Hypervisor (Hyper-V)

Finally, apart from having a hypervisor that allows running other guests managed by a Windows Server host, both client and server editions of Windows also ship with enlightenments, which are special optimizations in the kernel and possibly device drivers that detect that the code is being run as a guest under a hypervisor and perform certain tasks differently, or more efficiently, considering this environment. We will look at some of these improvements later; for now, we’ll take a look at the basic architecture of the Windows virtualization stack, shown in Figure 3-34.

Hardware Emulation and Support

A virtualization solution must also provide optimized access to devices. Unfortunately, most devices aren’t made to accept multiple requests coming in from different operating systems. The hypervisor steps in by providing the same level of synchronization where possible and by emulating certain devices when real access to hardware cannot be permitted. In addition to devices, memory and processors must also be virtualized. Table 3-26 describes the three types of hardware that the hypervisor must manage.

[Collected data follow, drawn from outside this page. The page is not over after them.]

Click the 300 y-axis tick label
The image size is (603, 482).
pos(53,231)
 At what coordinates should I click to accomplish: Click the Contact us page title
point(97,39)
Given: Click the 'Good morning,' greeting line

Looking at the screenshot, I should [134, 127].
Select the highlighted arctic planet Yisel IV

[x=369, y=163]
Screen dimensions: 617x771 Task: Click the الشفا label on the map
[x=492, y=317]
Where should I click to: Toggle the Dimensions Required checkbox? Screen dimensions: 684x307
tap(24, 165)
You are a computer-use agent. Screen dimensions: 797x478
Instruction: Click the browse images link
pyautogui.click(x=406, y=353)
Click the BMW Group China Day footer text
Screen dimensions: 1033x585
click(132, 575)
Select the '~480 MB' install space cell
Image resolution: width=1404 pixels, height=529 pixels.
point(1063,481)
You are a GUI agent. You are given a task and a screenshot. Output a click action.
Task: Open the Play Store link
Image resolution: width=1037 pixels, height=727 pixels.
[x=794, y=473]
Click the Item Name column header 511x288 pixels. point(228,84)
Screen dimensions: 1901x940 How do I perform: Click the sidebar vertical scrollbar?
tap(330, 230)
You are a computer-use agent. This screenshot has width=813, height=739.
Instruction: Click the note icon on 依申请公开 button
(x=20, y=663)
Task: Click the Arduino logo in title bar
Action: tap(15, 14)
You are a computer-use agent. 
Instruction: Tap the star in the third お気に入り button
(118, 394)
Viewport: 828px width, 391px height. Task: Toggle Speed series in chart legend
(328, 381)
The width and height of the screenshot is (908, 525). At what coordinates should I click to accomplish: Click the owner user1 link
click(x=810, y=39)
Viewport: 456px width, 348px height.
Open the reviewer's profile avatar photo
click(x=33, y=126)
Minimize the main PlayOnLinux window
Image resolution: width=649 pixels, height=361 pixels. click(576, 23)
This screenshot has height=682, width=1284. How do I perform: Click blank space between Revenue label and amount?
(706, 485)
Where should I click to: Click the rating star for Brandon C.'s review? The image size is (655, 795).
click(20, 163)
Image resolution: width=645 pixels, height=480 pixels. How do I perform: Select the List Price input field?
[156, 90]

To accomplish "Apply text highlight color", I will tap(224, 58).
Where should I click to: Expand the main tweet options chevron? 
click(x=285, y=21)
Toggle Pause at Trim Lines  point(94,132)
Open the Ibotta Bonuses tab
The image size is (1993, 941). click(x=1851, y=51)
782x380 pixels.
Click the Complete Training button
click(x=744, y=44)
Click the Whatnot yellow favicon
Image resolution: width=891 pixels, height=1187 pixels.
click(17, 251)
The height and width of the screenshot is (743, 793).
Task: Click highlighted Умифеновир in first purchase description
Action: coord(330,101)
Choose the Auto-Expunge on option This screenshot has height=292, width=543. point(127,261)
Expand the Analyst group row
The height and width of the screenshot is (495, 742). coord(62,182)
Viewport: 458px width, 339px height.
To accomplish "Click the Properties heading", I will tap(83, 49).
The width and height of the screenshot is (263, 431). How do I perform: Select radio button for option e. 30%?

Table 3-26. Virtualized Hardware

Component	Managed By	Usage
Processor	Hypervisor built-in scheduler and related microkernel components	Manage usage of hardware’s processing power, share multiple processors across multiple child partitions, manage and switch processor states (such as registers).
Memory	Hypervisor built-in memory manager and related microkernel components	Manage hardware’s RAM usage and availability. Protect memory from child partitions and parent partition. Provide a contiguous view of physical memory starting at address 0.
Devices	VM worker processes—hypervisor responsible only for interception and notification	Provide hardware multiplexing so that multiple child partitions can access the same device on the physical machine. Optimize access to physical devices to be as fast as possible.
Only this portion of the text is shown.